How the program works, Hilton-Eddy explains, is that an organization contacts the FPSC and outlines its financial planning needs. The FPSC screens the organization to ensure the request is legitimate and to determine how a financial planner can best address the organization’s particular issues.

The FPSC then finds a local CFP, or a group of CFPs, with the required expertise to customize the session to the group’s needs. If necessary, the FPSC will provide CFPs with training in presentation skills so they become more comfortable with and effective at addressing large groups.

“Sometimes we’ll have some of our CFPs moderate a panel and get the ball rolling on discussions about financial planning. Other times it will be just one planner doing a presentation. But if there’s too much to put in one day, over a nine-week period we’ll have three CFPs go in and deliver seminars on different topics,” Hilton-Eddy says.

The concept is not a new one. Seminars are a tried-and-true method of both educating the public about the value of planning and attracting potential clients.

Chris Reynolds, president of Investment Planning Council, says his company uses seminars as a fundamental tool in its business model; for example, it does up to 75 seminars a year for one of its key clients, the 477,000-member CARP, Canada’s Association for the Fifty Plus.

“We do quite a large number of seminars on a regular basis. Our motivation is twofold. First, it is to really educate the public because financial planning in itself is a fairly broad topic. We can cover everything from portfolio development, portfolio strategies, to estate planning to tax strategies,” Reynolds says.

Reynolds adds that the second motivation is the recruitment of new clients. By their very nature, seminars drum up business. Investors or potential investors who recognize the value of retirement planning are more likely to seek out professional financial advice.

“If consumers understand all of the aspects and what it actually entails, they will be much better customers,” he says. “Usually what will happen, statistically, is that if 10 people actually attend a seminar, about five out of the 10 will be interested in at least taking it to the next step. In other words, they will want to explore what getting financial advice is all about. Usually about three out of that five will actually become clients.”
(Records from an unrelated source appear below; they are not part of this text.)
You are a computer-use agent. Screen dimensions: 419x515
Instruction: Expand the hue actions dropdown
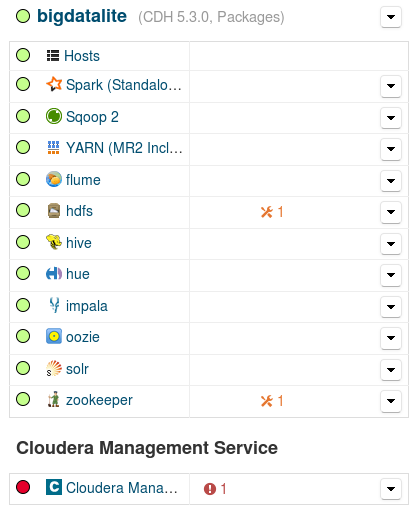click(x=391, y=275)
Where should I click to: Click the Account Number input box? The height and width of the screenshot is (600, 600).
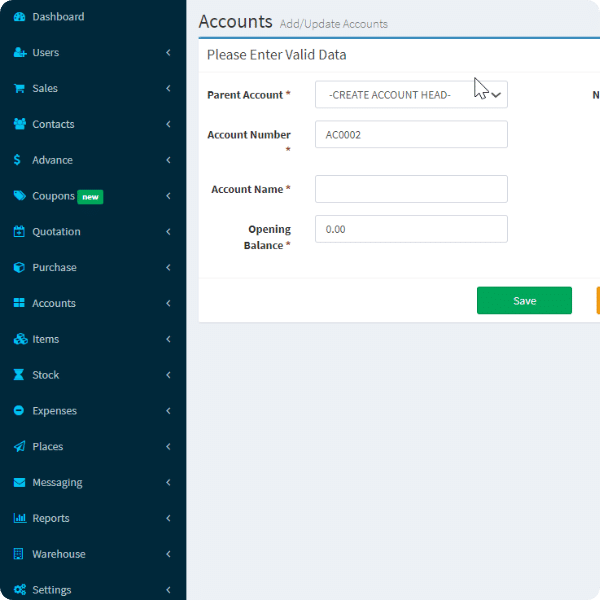pos(411,135)
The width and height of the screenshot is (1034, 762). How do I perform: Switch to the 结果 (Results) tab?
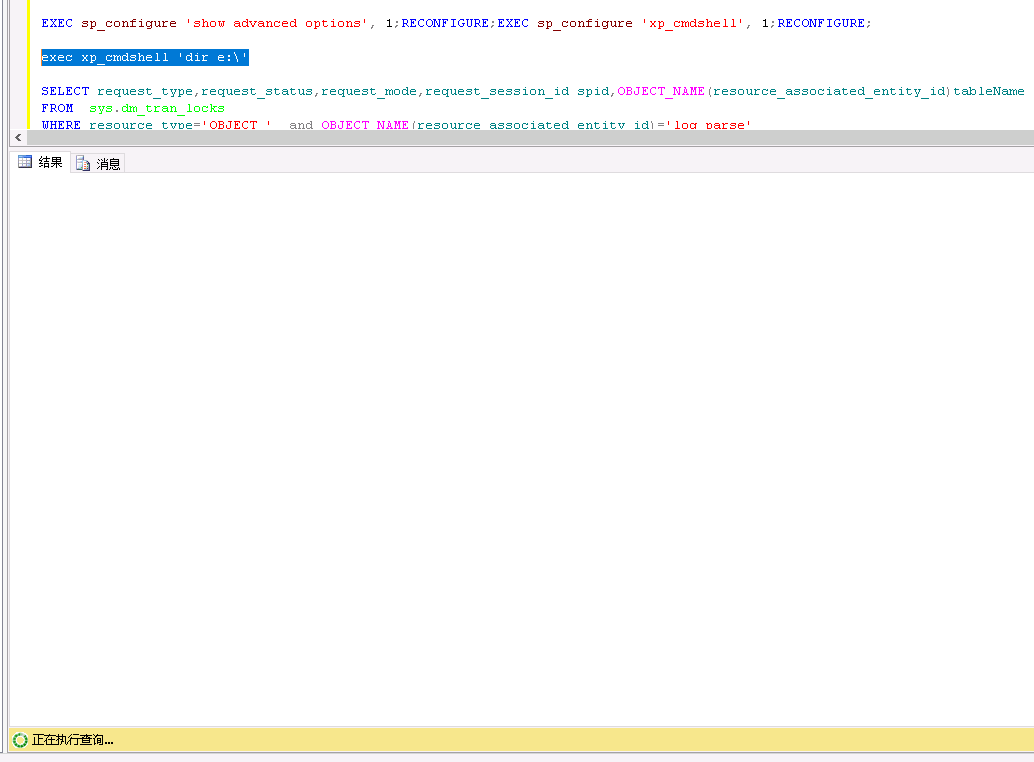point(49,163)
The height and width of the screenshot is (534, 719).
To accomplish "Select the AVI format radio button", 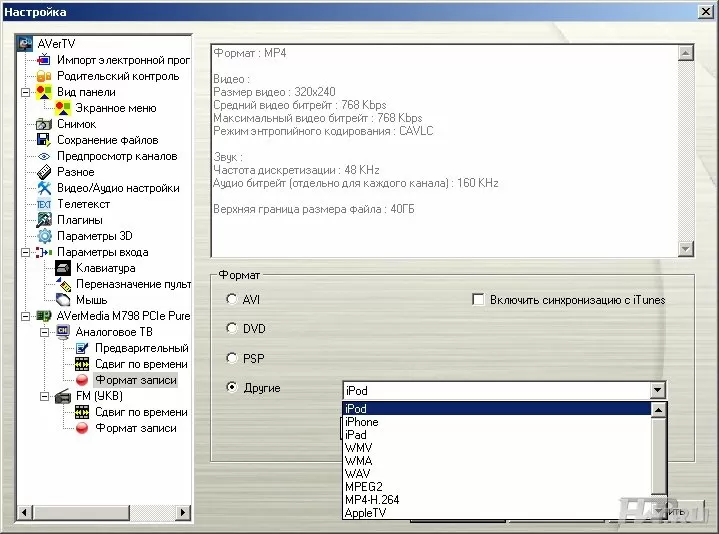I will click(x=232, y=299).
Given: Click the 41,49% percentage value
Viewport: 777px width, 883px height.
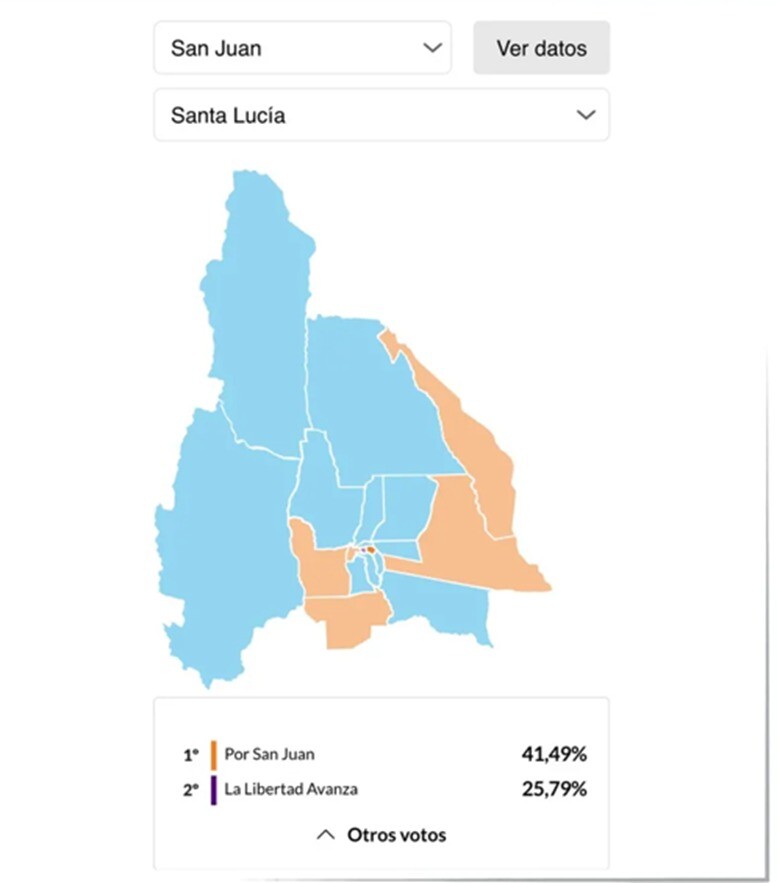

The FPSC is well aware of the high retention rate of seminar attendees, but Hilton-Eddy said that as a non-profit group, the FPSC focuses on promoting financial planning, not finding clients for its members — although, she says, seminar leaders are welcome to hand out their personal business cards and contact info to prospective clients. But most of the literature and advice they use in the seminars is approved by the FPSC.

Hilton-Eddy says that a large number of employers come to them in particular because the FPSC is a non-profit group. These employers are looking to have their employees educated in an impartial way about things like employee pension plans and retirement benefits.

Scott Plaskett, a CFP and COO of Ironshield Financial Planning is one of the CFPs that the FPSC calls upon to lead seminars. He says that the first seminar he conducted was for a company looking for impartial advice, and since it already had its own group plan administrators, there was no prospect of new clients. Nevertheless, he says, he jumped at the opportunity because he feels strongly about promoting the CFP designation, but also, as somebody with limited experience in public presenting, he views the process as self-educational.

“You don’t get a lot of speaking opportunities,” he says. “I’d never really done the seminar shtick, so to speak, so I was kind of intrigued, especially at the chance to speak to people who are really interested in the subject.”

He enjoyed the process and signed up to lead another seminar for a business group, this time attracting potential clients seeking further information with virtually no solicitation.

Both Hilton-Eddy and Plaskett warn that the FPSC seminars are not merely an easy venue for gaining clients. The process is foremost about promoting financial planning.

Hilton-Eddy says that the FPSC has had numerous requests from members who want to lead seminars, but potential presenters are screened.

“What we garner is an informed Canadian,” she says. “Most of [the CFPs chosen to lead seminars] have a solid client book. They just want to constantly help promote financial planning; they don’t need more clients.”